Ces deux raisons sont discutables : Tout d'abord, l'idée globale que se fait l'auteur de son logiciel n'est pas fondamentale dans la numérotation. Un logiciel est fait pour évoluer et avoir une version 2.0 qui intègre d'autres fonctionnalités que la version 1.0 n'étonne personne. L'auteur, qui distribue un logiciel, le fait pratiquement toujours pour toucher le plus d'utilisateurs possible. Il est donc de son intérêt d'intégrer cette dimension psychologique.

Selon moi, un logiciel doit atteindre la version 1.0 dès que le logiciel est distribué en version stable, par opposition à une version en développement. La stabilité signifie que le logiciel ne plante pas, et non que le logiciel inclut toutes les fonctionnalités qu'il aura un jour.
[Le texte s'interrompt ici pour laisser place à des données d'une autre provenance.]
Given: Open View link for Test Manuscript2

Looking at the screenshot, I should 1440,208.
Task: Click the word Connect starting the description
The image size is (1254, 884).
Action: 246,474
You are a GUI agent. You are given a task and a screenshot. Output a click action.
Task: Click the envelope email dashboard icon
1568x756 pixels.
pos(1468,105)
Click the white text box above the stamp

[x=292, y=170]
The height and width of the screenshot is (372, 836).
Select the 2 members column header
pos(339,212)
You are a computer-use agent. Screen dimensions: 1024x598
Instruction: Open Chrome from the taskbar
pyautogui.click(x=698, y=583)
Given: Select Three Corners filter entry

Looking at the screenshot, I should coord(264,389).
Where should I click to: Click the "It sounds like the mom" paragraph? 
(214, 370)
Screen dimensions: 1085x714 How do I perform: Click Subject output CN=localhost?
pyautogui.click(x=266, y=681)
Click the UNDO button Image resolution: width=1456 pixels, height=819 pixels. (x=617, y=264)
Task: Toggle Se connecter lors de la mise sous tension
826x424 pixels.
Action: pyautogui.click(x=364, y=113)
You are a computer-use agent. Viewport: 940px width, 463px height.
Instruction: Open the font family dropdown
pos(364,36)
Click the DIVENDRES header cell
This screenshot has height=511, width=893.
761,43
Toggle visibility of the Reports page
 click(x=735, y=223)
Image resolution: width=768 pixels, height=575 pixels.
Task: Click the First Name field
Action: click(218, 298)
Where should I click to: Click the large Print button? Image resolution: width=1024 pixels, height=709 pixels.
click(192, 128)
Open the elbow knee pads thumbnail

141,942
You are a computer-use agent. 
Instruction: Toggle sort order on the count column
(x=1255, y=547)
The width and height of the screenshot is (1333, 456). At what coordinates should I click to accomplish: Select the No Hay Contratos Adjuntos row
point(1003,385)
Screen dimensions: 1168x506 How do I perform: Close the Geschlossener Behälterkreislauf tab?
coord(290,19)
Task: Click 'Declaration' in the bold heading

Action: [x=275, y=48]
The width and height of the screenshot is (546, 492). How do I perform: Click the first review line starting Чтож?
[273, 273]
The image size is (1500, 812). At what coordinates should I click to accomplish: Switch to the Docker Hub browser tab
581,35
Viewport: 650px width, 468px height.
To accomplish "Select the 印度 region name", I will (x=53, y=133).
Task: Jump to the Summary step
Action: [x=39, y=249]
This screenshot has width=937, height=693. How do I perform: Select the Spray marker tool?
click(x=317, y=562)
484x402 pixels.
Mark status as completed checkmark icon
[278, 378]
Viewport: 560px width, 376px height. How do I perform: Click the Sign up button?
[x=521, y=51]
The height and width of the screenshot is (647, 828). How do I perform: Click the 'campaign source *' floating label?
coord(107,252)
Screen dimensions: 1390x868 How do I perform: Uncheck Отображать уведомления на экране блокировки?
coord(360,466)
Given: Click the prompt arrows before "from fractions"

Ainsi, si tous les auteurs respectaient ce critère, de nombreux logiciels auraient déjà atteint la version 1.0. L'impact me semble important car cela valoriserait la plate-forme en question, c'est à dire majoritairement Linux, et ainsi la rendrait plus crédible aux yeux des utilisateurs moins « aventuriers ».

Cette règle n'est pas franchement une nouveauté, elle a cours pour tous les logiciels du commerce. En effet, avez-vous jamais vu un logiciel du commerce avec un numéro de version inférieur à 1.0 ? Bien sur que non. Dès l'instant où le logiciel est distribué par les canaux traditionnels, l'aspect marketing n'est surtout pas oublié. Alors un peu de professionnalisme, mesdames et messieurs les auteurs, n'ayez plus peur de dire que votre logiciel fonctionne!